Oszukiwali „na wnuczka”, teraz wyłudzają mieszkania „dla uchodźców”

fot. Krzysztof Kalinowski, LoveKraków.pl

Po oszustwach „na wnuczka” osoby starsze narażone są na kolejne zagrożenie ze strony naciągaczy. Ministerstwo Spraw Wewnętrznych otrzymuje informacje, że emeryci dostają fałszywe pisma z podpisem dyrektora ministerstwa. Sprawa jest poważna, ponieważ dotyczą one oddania bądź udostępniania swoich mieszkań „uchodźcom z Syrii”, którzy mają trafić do Polski w przyszłym roku.

Komenda Wojewódzka Policji w Krakowie informuje, że nie otrzymywali w naszym mieście tego typu zgłoszeń, jednak nie bagatelizuje sprawy. Zwłaszcza, że oszustw kryminalnych na terenie Krakowa w okresie styczeń-wrzesień było już 1649. W tym samym czasie na terenie całego województwa odnotowano 3866 przypadków. W analogicznym okresie w roku ubiegłym liczby były równie wysokie. Dla Krakowa było to 1731 przypadków, a dla Małopolski 4041.

Jak rozpoznać oszustów?

Ministerstwo Spraw Wewnętrznych informuje, że pisma wysyłane przez oszustów to zwykły wydruk komputerowy, jednak łatwo mogą się na niego nabrać osoby starsze. Nie widnieje na nich żadna pieczątka, godło, ani obowiązujące logo MSW. Pisma są wysyłane rzekomo przez Ministerstwo Spraw Wewnętrznych i Administracji, które formalnie nie istnieje od 2011 roku.

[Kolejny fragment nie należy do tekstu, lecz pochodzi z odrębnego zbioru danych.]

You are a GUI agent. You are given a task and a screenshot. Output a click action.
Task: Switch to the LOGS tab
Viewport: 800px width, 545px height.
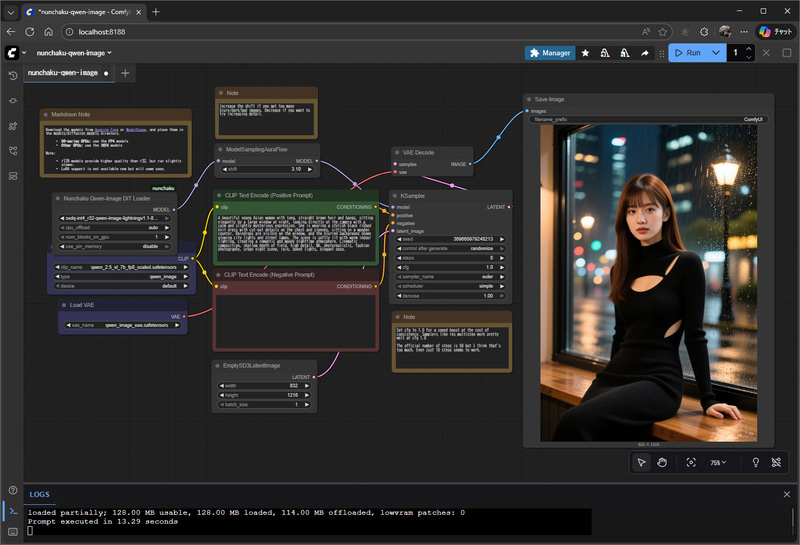[39, 494]
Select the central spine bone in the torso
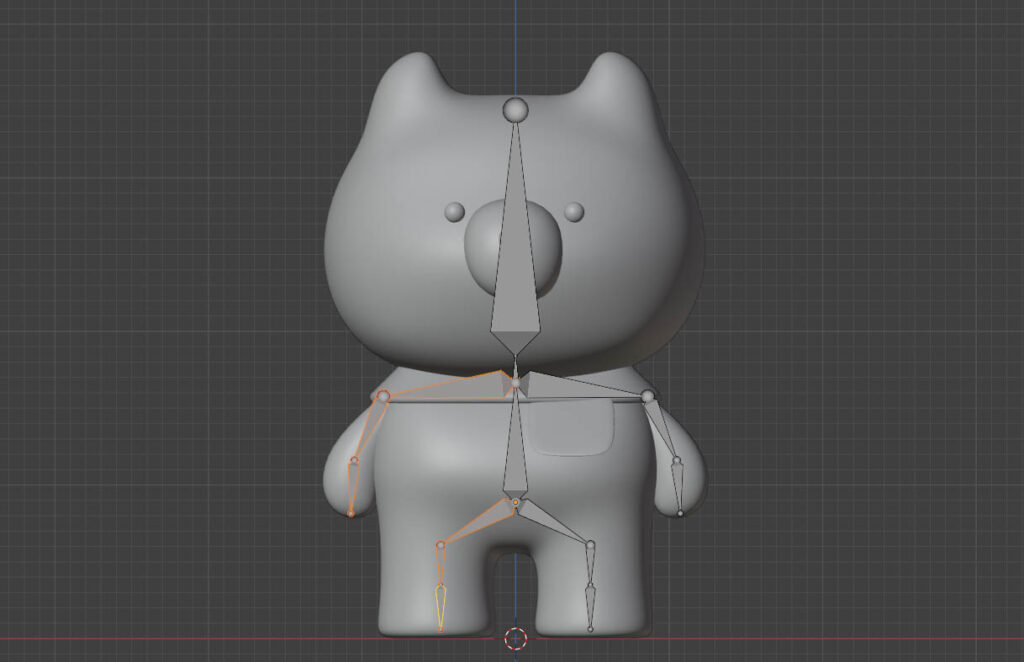Image resolution: width=1024 pixels, height=662 pixels. pos(515,445)
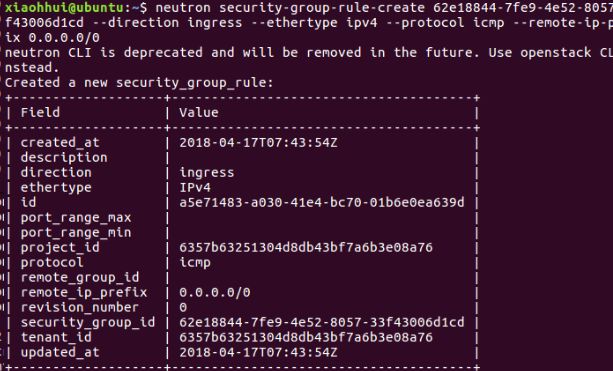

– Nie ma u nas takiego departamentu jak Ministerstwo Spraw Wewnętrznych i Administracji. Informujemy osoby, które otrzymują takie listy, że nie mamy z nimi nic wspólnego i nie prowadzimy takich działań. Prosimy tych, którzy je otrzymują, aby zgłaszali takie sprawy na policje. My również to uczyniliśmy – wyjaśnia Małgorzata Woźniak, rzecznik prasowy Ministerstwa Spraw Wewnętrznych.

Metody się nie zmieniają

Mimo zmieniających się form oszustw, ich sposoby są zazwyczaj bardzo podobne. Przestępcy wyszukują swoje ofiary w książkach telefonicznych, a następnie nawiązują kontakt. Zazwyczaj podają się za osobę spokrewnioną bądź przedstawiciela instytucji państwowej. Często bywa tak, że w celu uwiarygodnienia sytuacji oszuści każą przyszłemu poszkodowanemu bez rozłączenia się wybrać numer na policję. Wtedy do słuchawki podchodzi osoba podszywająca się za funkcjonariusza i potwierdza tożsamość rozmówcy.